In its analysis of startup failures post-mortems shared by startup founders, CB Insights tried to ascertain the causes behind why startups fail and posted the top 20 list of reasons.
Five among the top 10 were undeviatingly linked to customers – from ‘user-unfriendly product’ and ‘poor marketing’ to downright ‘ignore customers’. The largest share of the pie – a whopping 42% – was seized by ‘no market need’, which when translated to layman terms implies that there were no customers for the product in the first place. Kolos said it – ‘We did a lot of things right, but it was useless because we ignored the single most important aspect every startup should focus on first: the right product.’
Furthermore, most startup founders repented not listening to their customers when they should have. The founder of GameLayers observed about clearing prejudices to “make something easier to have fun with, within the first few moments of interaction.”

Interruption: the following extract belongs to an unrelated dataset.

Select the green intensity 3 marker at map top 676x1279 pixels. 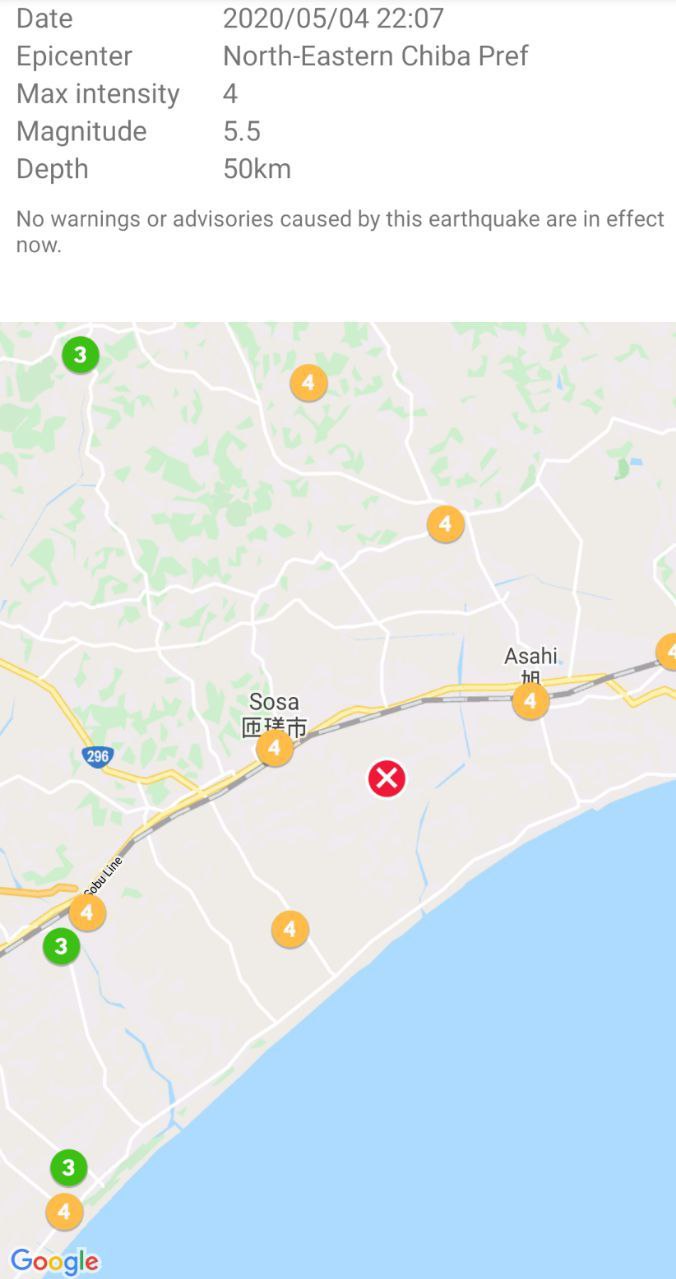[80, 354]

While almost 50% of the reasons attributed to customers, nearly the same number indicated organisational issues, with not having the right team onboard winning the crown. The Standout Jobs team said it all in their company’s post-mortem, “The founding team couldn’t build an MVP on its own. If the founding team can’t put out product on its own, they shouldn’t be founding a startup.”
Additionally, getting sidetracked and losing the passion with which the startup was originally founded formed a big chunk of the reasons for startups doom. External factors like discord between the founding team and investors can also make things pretty unpleasant pretty quick, as was the case with ArsDigita.

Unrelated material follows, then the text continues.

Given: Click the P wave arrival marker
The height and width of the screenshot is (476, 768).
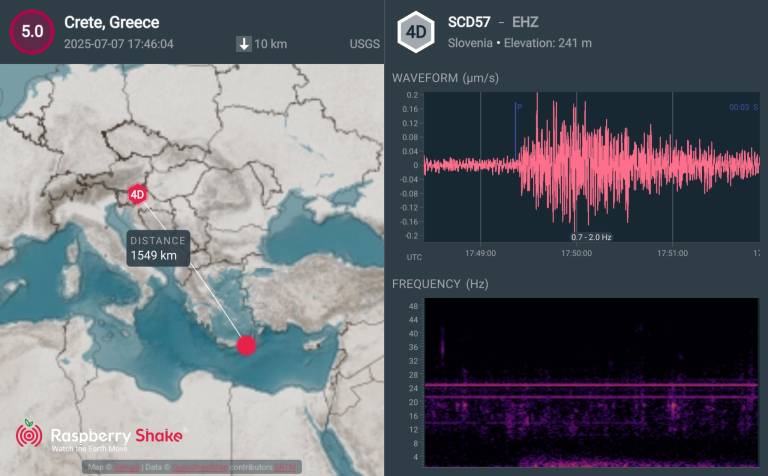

Contrary to the popular opinion though, only two of the top 20 reasons were related to money and lack of funds, and those too, when dug deeper, percolated to not understanding the market. When viewed per the business ecosystem that’s all about human trials, this isn’t entirely a revelation since most of these domains are about getting the right people in the right place – both internally and externally.
No matter how good an idea, if the internal team lacks interest in the domain, it is bound to result in customer negligence and a faulty product. The founders of NewsTilt, a news website, confess, “We didn’t care about journalism, and weren’t even avid newsreaders…And how could we build a product that we were only interested in from a business perspective.”
The findings, though in no way exhaustive, should serve as a cautionary sign for aspiring and growing startup founders to align their priorities right. People are the drivers of growth – external (customers) and internal (team). Consequentially, ignoring them is sentencing your startup to failure by choice.